Quand elle s'immobilisa, il lâcha les commandes et passa rapidement un scaphandre. Ce n'était qu'une simple combinaison lâche, l'enveloppant de la tête aux pieds. La trame de l'étoffe était constituée par un quadruple réseau de tubes capillaires très fins parcourus par la circulation rapide d'un liquide qui fournissait automatiquement le froid ou le chaud suivant la température extérieure. Devant son visage, l'étoffe était plus raide et absolument transparente. L'énergie nécessaire venait d'une simple boîte, grosse comme une pile de poche, attachée sur sa poitrine. Le vêtement, d'un fonctionnement quasi biologique dans sa complexité, lui laissait une entière liberté de mouvements. Mox se munit d'un objet ayant la forme et la taille d'une bouteille et sertit de l'appareil.

Son scaphandre gonfla autour de lui comme une outre sous l'effet du vide. Il enfonça jusqu'au genou dans la cendre grise. Il pointa vers le sol l'extrémité effilée (le goulot) de son bizarre engin et regarda l'écran placé à l'autre bout. Il se mit en marche. Deux points lumineux s'écartèrent sur l'écran. Il obliqua vers la droite, les deux points lumineux s'écartèrent un peu plus rapidement. Il alla vers la gauche, les deux pointa se rapprochèrent. Mox enjamba des rocs, glissa dans un trou, avança péniblement, presque entièrement plongé dans la cendre. Il dut porter son écran tout près de ses yeux pour le distinguer. Les deux points se rapprochaient toujours. Il sentit bientôt qu'il marchait dans une matière pâteuse qui retenait ses jambes à chaque pas, jeta un regard à ses pieds et se vit patauger dans la lave. Il y fut bientôt jusqu'à la taille et dut brasser largement devant lui pour avancer plus vite. Il traçait un large sillon rougeoyant dans la boue ardente. Sur l'écran, les deux points lumineux se touchèrent presque. Mox distingua des lumières et rencontra une dizaine d'hommes qui fouillaient la lave.

– Eh bien? demanda-t-il.

L'un des chercheurs lui dit quelque chose; on voyait ses lèvres bouger derrière la vitre.

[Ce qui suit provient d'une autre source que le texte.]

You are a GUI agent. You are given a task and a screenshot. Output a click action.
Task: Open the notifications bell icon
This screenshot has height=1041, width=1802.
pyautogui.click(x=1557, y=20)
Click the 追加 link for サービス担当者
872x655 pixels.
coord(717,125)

Mais Mox n'entendait rien. Agacé, il porta la main à son oreille et comprit qu'il avait oublié son olive acoustique, dans sa hâte. Il désigna le sol. L'autre acquiesça de la tête et fit ensuite un geste d'impuissance. Mox se baissa et plongea les bras dans la lave, il tâta au fond et ne sentit que le plat du roc. Il interrogea l'homme du regard. Celui-ci lui fit comprendre par signes que la table rocheuse, d'une immense surface, n'offrait aucune solution de continuité.

Mox considéra pensivement son écran: il n'y vit plus qu'un seul point lumineux. «Et pourtant, il est là, se dit-il, juste en dessous. Et vivant! Puisque les bio-ondes continuent d'arriver.» Il fit un geste de lassitude et retourna vers sa fusée.